その鋭い目つきと口調に、その場の空気が凍りついた。クレアは別人を見る思いでただ呆然とアランを見つめた。しかしカレルはそれで動じた様子はなく、アランの刺す様な視線を、柔らかく受け止めた。

  「同感です。しかし、残念ながらアルベル団長の言う事にも一理有るんです。」

アランがどういう事かと、すっと目を細めた。

  「ウォルター隊長は、その礼節仁義を重んじるお人柄から、相手国からも一目置かれた存在でありました。アラン隊長は戦後新たに隊長になられた方、そして王はシーハーツの皇女とご結婚されました。しかし、アルベル団長に関しては、『歪みのアルベル』が未だに尾を引いている。先の戦争でのイメージが強いまま……でしょ?」

そこでカレルはクレアに振ってきた。アランの冷たい視線が今度は自分に向けられて、クレアは返答に窮したが、それでも小さく「はい。」と頷いた。実際カレルの言うとおりだったからだ。

アランの視線が再びカレルに戻った。クレアは固唾を呑んでアランとカレルのやり取りを見守った。前にも思ったことだが、どうやらアランは、カレルの事を酷く嫌っているらしい。クレアから見た限りでは、嫌いになるような要素はどこにも見当たらないが、アランは忌々しげにカレルを睨みつけている。

  「それならばあなたも同じではありませんか。アルベル様の参謀である事を知らぬ者はいない。」

しかし、この表現は正確ではなかった。実際、広く知られているのは『カレル・シューイン』という名前だけだ。カレルを見て、彼がその本人であると気付く者など殆どいない。平時に身に着けているのは護身用の短刀のみという身軽な格好から、もっぱらアルベルの従僕と勘違いされる事が多く、本人もそれを否定しようとしないため、その誤解が広がっているのだ。また、カレルが滅多に表に出てこようとしない事も、『カレル・シューイン』の実像を曖昧にさせている要因のひとつとなっている。
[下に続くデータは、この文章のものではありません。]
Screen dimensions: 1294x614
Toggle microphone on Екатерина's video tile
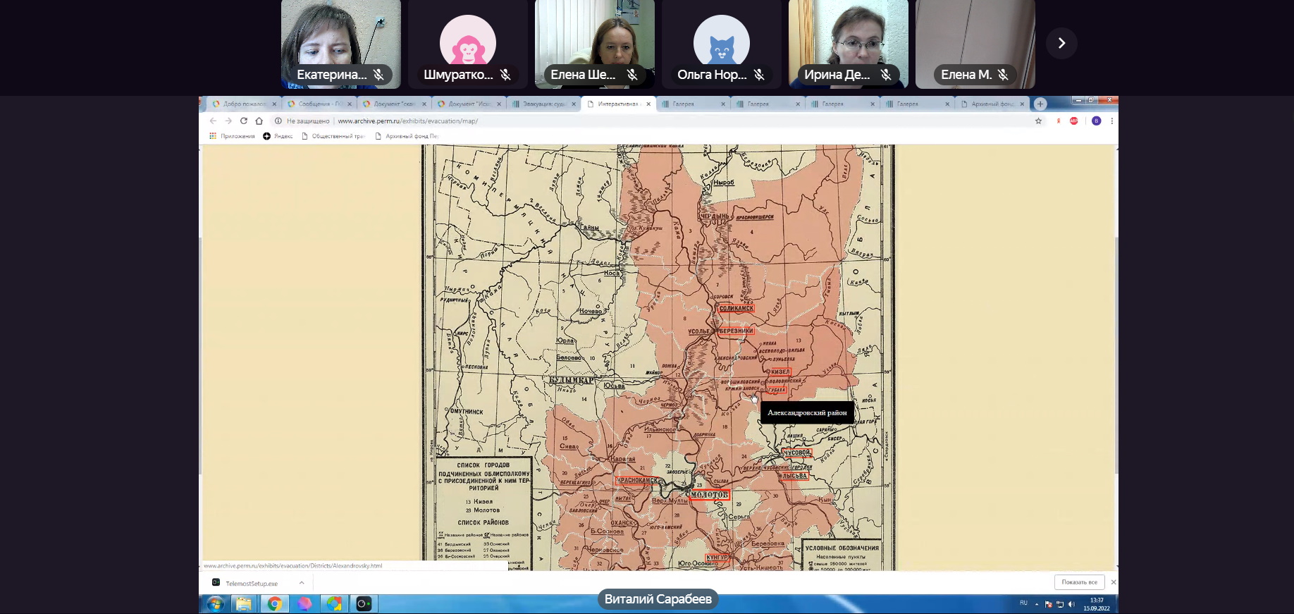(378, 75)
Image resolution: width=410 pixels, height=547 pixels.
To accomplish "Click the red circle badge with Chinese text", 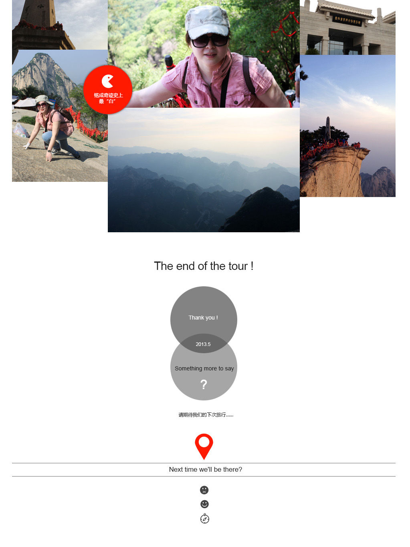I will [x=108, y=90].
実際、王やウォルターは、いつもアルベルの影に隠れるようにして後ろに控えているこの男が、漆黒の頭脳としてアルベルを大き く支えているらしい事を、話として知っているだけで、実際にそういう場面を見たことがなかった。王にいたっては、カレルがこんなにしゃべるのを見るのすら初めてだった。
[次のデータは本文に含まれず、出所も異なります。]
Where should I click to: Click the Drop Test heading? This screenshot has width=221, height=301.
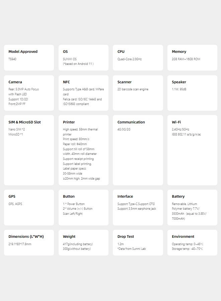tap(126, 236)
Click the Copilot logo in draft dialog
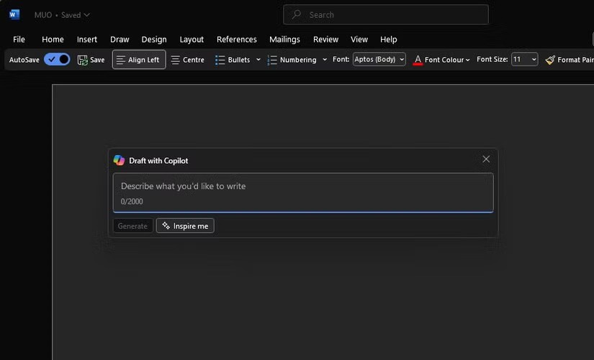Image resolution: width=594 pixels, height=360 pixels. coord(119,160)
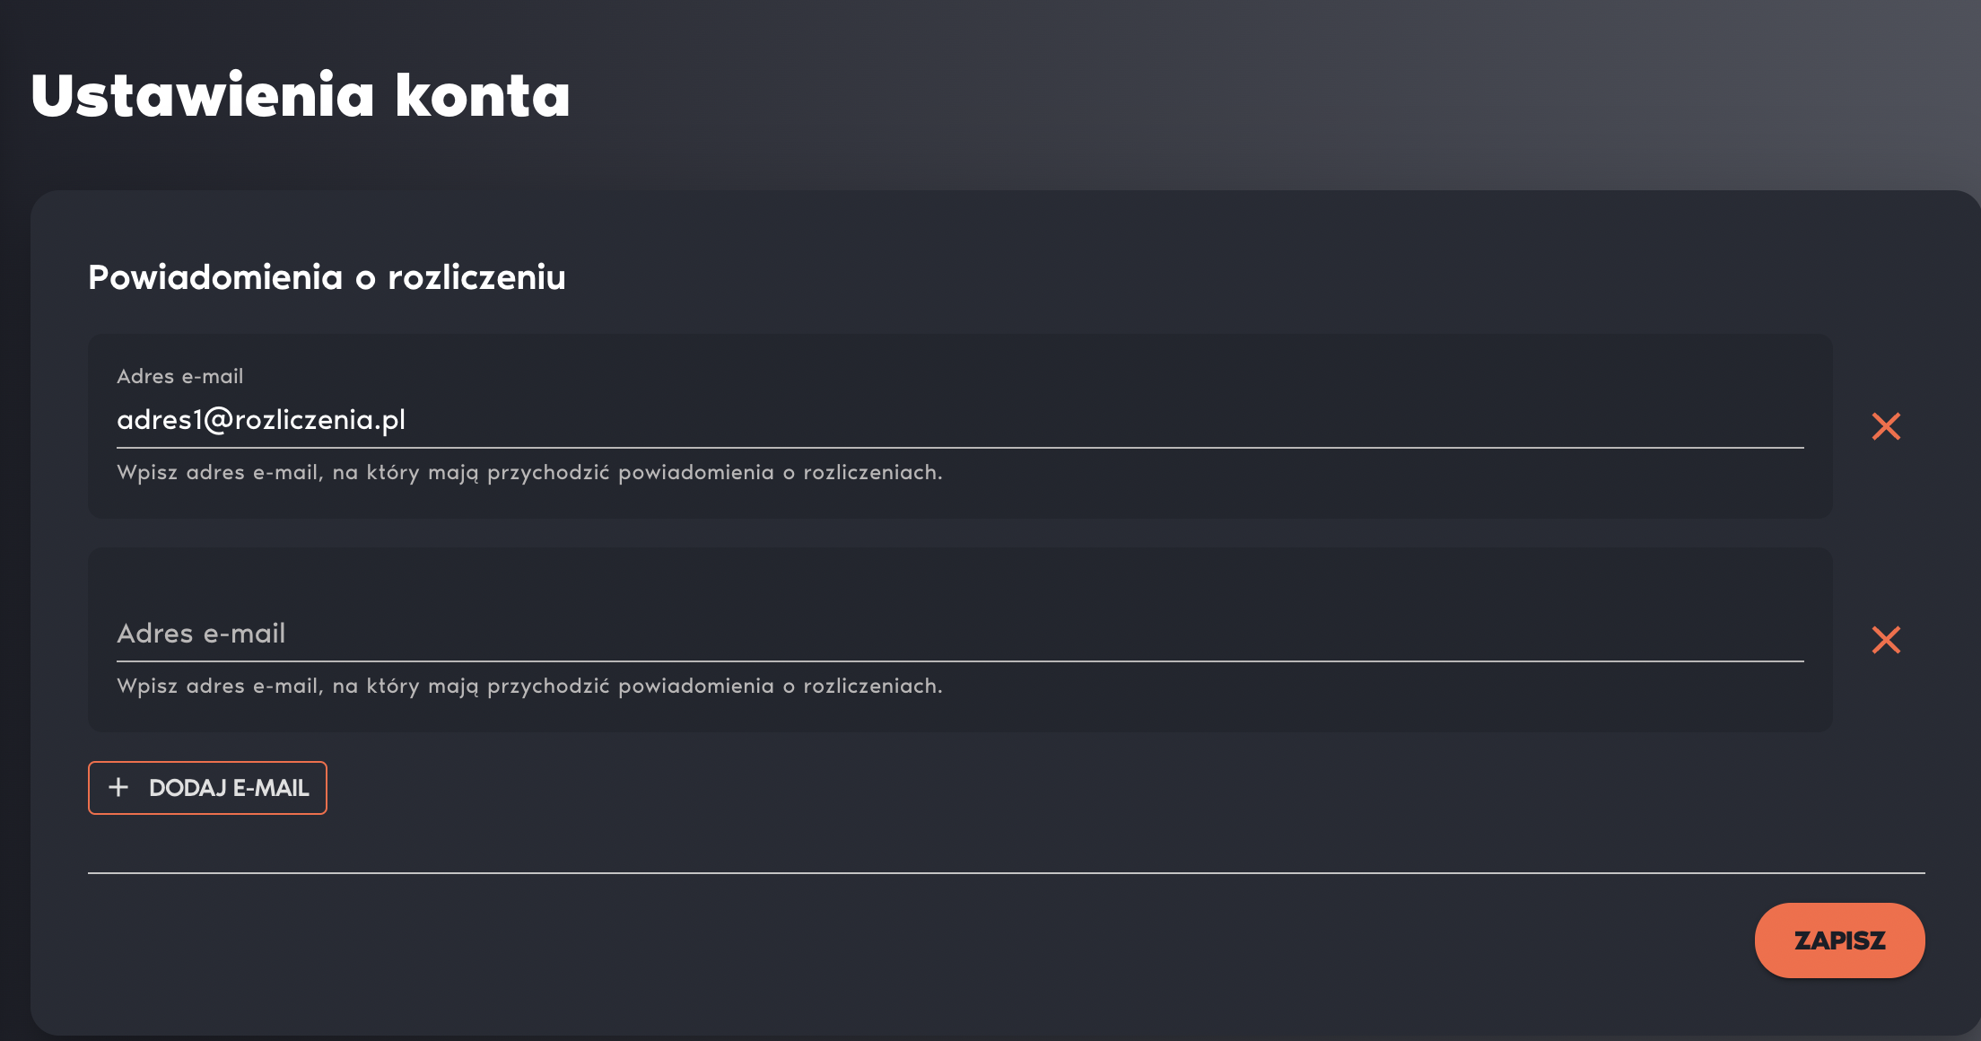Save settings with the ZAPISZ button
1981x1041 pixels.
click(x=1839, y=940)
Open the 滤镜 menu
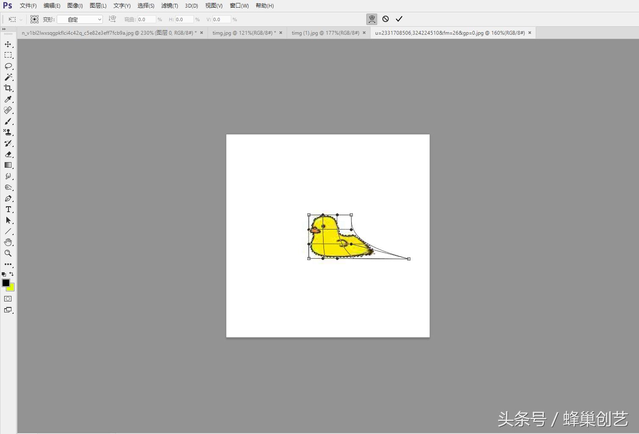This screenshot has width=639, height=434. pos(169,6)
興味深げな視線が集まる中、カレルはアランの追求に困ったような表情を浮かべた。

  「自分もそう申し上げたのですが、団長の意思は固く、状況から『一時的に』という事で引き受けざるをえず…」

アランは苛立たしげに指先でトンと机を叩いた。その動作は激しいものではなかったのだが、それでもカレルを黙らせるだけの威力はあった。

  「引き受けなければよい話ではないですか!そうすればアルベル様も…」

アランがカレルを激しく責めようとするのを、ウォルターが止めに入った。

  「それ程までにアルベルにこだわることはなかろう。」

  「しかし!」

アランが反論しようとしたが、ウォルターは耳を貸さず、カレルに向かって言った。

  「奴がお主を指名したのなら、お主が団長になればよい。ワシは依存はない。」

  「そんな…!」

アランは愕然とした。アルベルの後ろ盾であるはずのウォルターにそう言われてしまっては、本当にアルベルが団長を辞めてしまうことになる。それなのに、自分はこの職にとどまらなければならないとは。それだけは何としてでも避けなければ。王が承諾してしまっては最早取り返しがつかない。しかし、こういうときに限って思考は空転するばかり。とにかく何とかしてウォルターを説得しなければと口を開きかけた、その時、

  「自分はアルベル団長以外の団長を受け入れる気はありません。」

カレルがキッパリと言った。彼特有の軽い口調ながらも、表情は真剣だ。

  「団長が型破りな傘を大きく広げていてくれたから、自分はその下でのびのびとやってこれました。それはこれからも変わりません。」

  「型破りな傘か…。成る程の。」

ウォルターの目がちらりと笑う。カレルの答えに満足したように見えた。

  「アルベル団長がその傘を閉じるなら、自分も退くのが筋だと心得ています。しかし、今はその時ではない。」

カレルはそう断言したところで言葉を切った。カレルは話に人を引き込むのが実に上手い。アランでさえ、黙ってカレルが次に何を言うかを待っている。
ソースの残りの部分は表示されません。